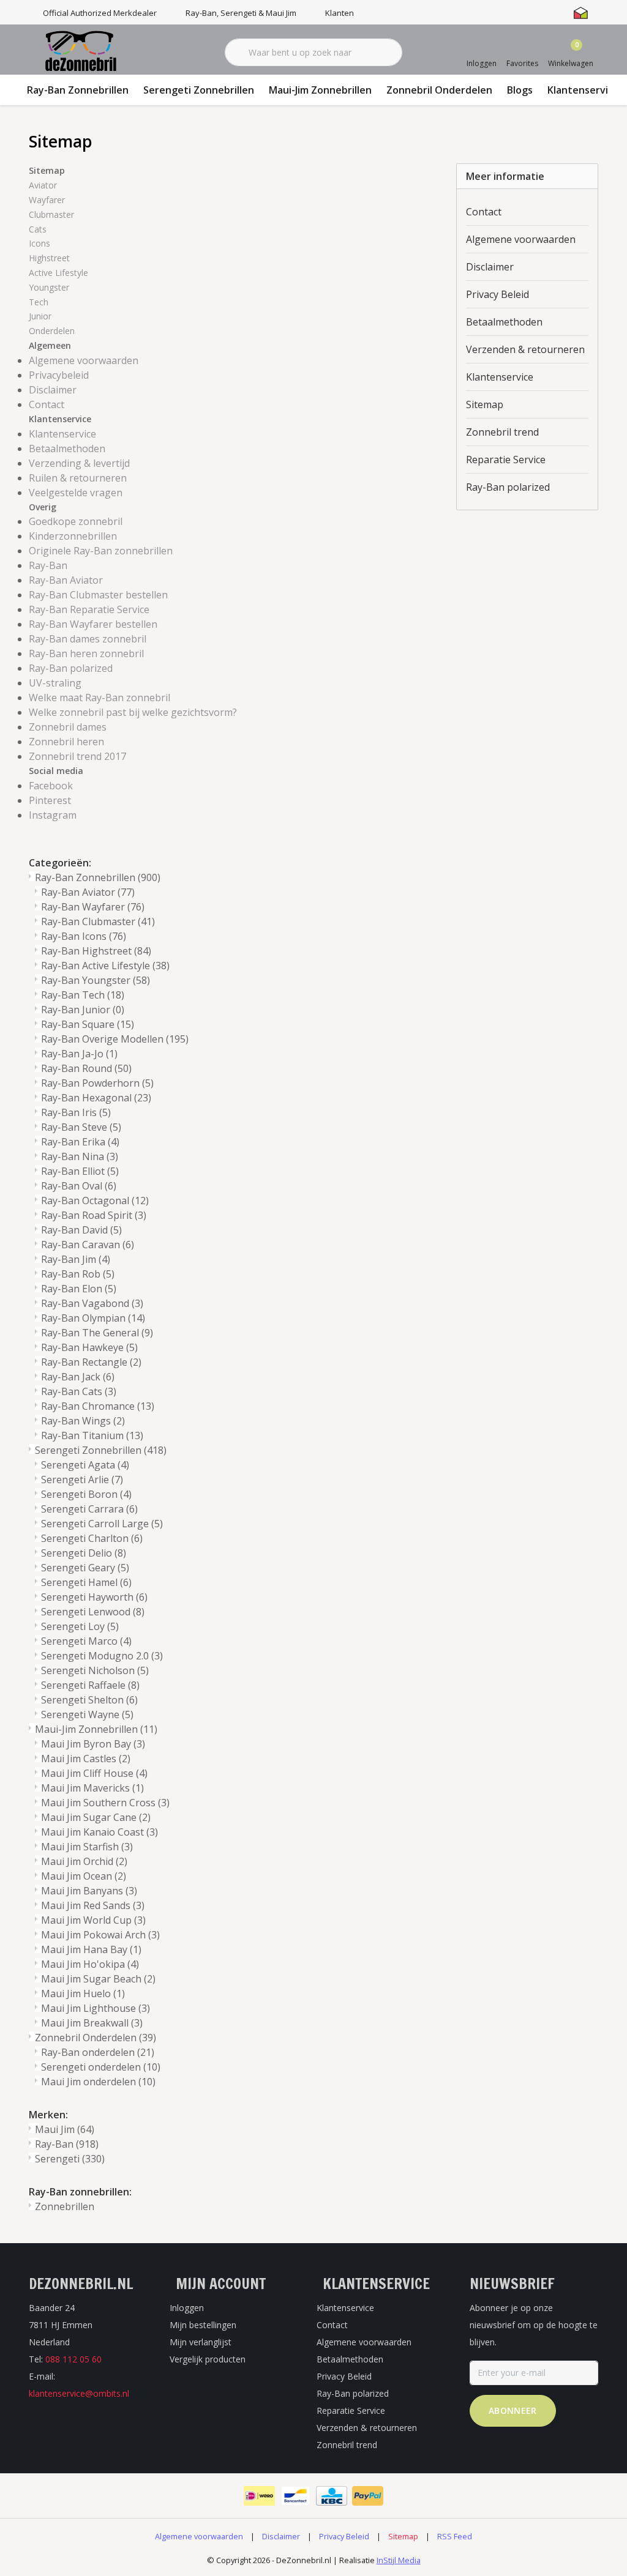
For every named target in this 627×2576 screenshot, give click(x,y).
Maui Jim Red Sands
★ ★ ★ ★ ★ ★ ★
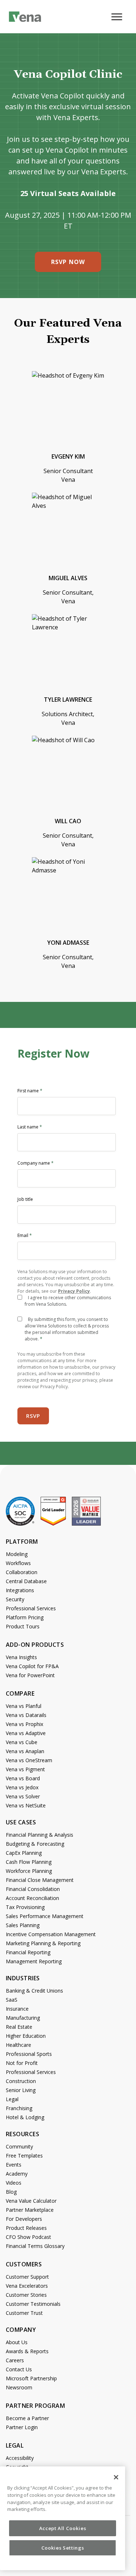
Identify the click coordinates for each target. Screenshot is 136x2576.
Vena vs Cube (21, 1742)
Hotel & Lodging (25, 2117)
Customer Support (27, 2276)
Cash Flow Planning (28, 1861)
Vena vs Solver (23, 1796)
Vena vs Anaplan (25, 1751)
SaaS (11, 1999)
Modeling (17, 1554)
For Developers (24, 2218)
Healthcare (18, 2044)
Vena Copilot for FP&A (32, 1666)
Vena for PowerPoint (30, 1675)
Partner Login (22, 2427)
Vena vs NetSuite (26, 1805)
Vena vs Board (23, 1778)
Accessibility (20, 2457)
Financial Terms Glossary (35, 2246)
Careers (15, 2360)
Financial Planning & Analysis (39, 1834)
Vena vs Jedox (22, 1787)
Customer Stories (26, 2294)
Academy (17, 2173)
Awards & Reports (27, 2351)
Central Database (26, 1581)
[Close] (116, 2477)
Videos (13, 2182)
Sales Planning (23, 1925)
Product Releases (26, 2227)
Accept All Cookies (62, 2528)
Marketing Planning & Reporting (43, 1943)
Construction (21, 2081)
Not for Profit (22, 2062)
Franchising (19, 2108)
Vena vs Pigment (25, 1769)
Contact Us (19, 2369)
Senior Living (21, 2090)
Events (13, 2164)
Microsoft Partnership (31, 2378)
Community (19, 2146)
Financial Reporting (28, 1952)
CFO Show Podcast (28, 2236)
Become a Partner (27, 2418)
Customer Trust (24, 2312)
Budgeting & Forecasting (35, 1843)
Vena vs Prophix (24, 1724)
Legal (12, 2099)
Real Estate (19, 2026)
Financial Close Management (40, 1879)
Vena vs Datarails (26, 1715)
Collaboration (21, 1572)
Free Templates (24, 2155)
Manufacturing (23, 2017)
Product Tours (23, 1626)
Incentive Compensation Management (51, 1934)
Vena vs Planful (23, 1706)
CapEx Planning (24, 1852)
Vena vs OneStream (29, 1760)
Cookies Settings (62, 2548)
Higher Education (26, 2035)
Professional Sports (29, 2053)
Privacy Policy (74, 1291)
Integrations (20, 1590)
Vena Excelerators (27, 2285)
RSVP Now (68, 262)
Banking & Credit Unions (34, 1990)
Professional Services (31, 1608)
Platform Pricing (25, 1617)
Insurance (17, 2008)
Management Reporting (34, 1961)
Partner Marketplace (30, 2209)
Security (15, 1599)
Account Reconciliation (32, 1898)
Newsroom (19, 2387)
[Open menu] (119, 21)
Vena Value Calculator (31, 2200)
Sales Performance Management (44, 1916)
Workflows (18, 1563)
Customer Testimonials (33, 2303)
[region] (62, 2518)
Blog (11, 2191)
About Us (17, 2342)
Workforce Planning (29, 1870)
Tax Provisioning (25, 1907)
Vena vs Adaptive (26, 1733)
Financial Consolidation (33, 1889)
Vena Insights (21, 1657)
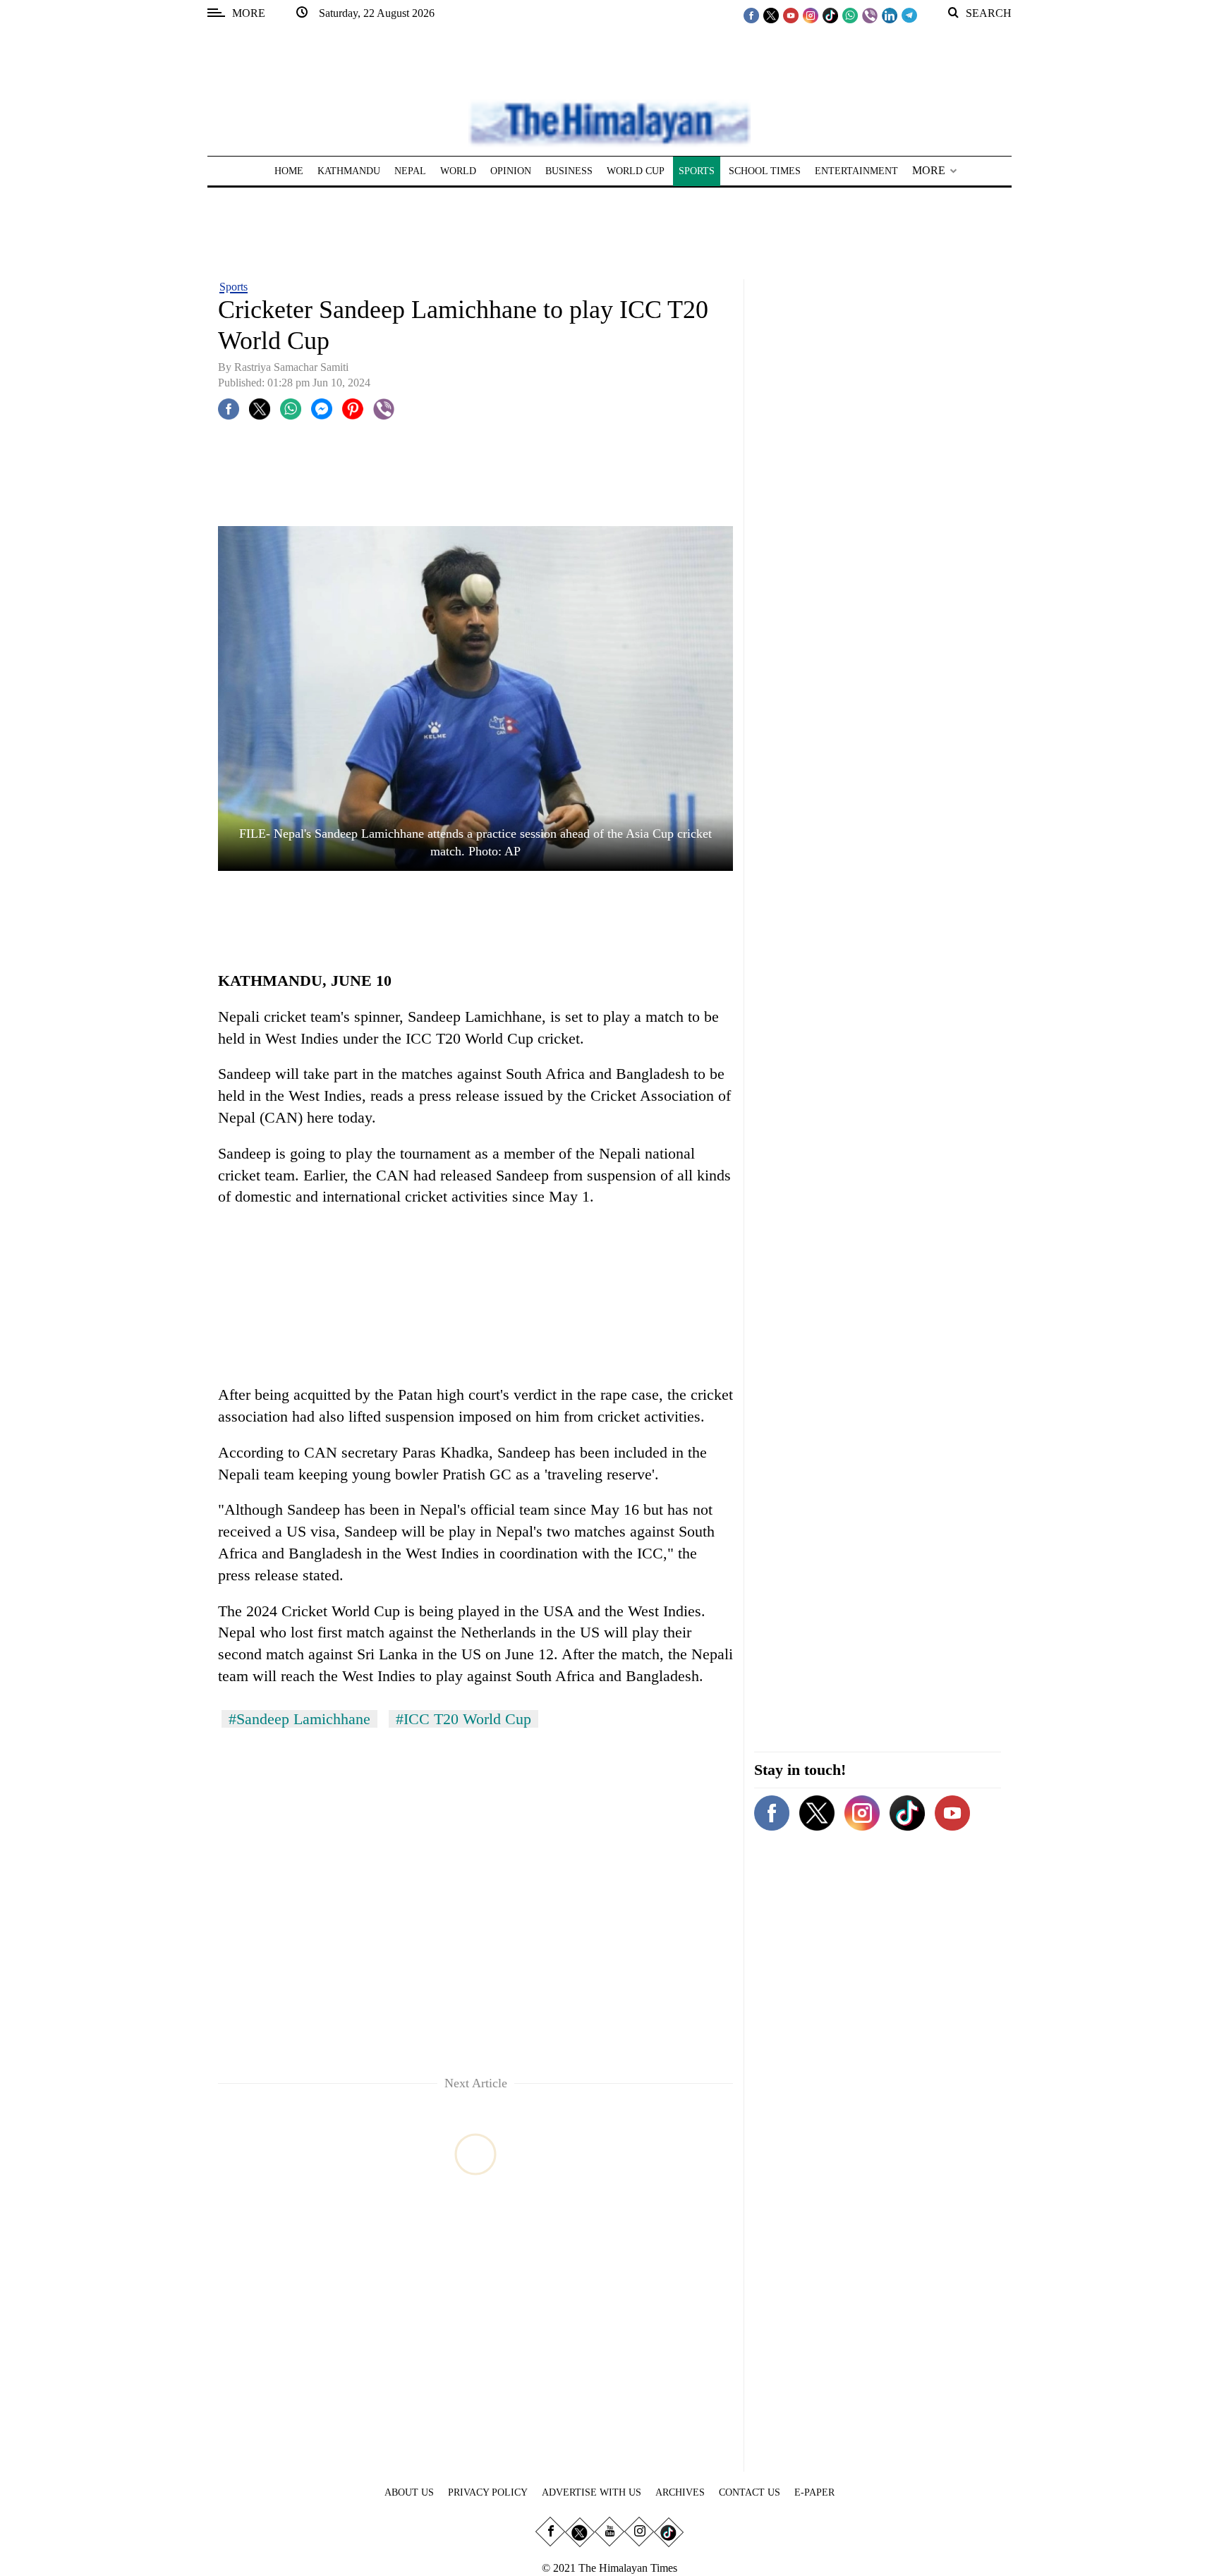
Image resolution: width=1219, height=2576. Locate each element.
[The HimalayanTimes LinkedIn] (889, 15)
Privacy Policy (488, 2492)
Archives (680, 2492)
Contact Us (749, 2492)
★ ★ ★ ★ ★ ★ ★
Task objective: Select every line of the records holding the string "Cookies".

Expected answer:
Accept All Cookies (62, 2528)
Cookies Settings (62, 2548)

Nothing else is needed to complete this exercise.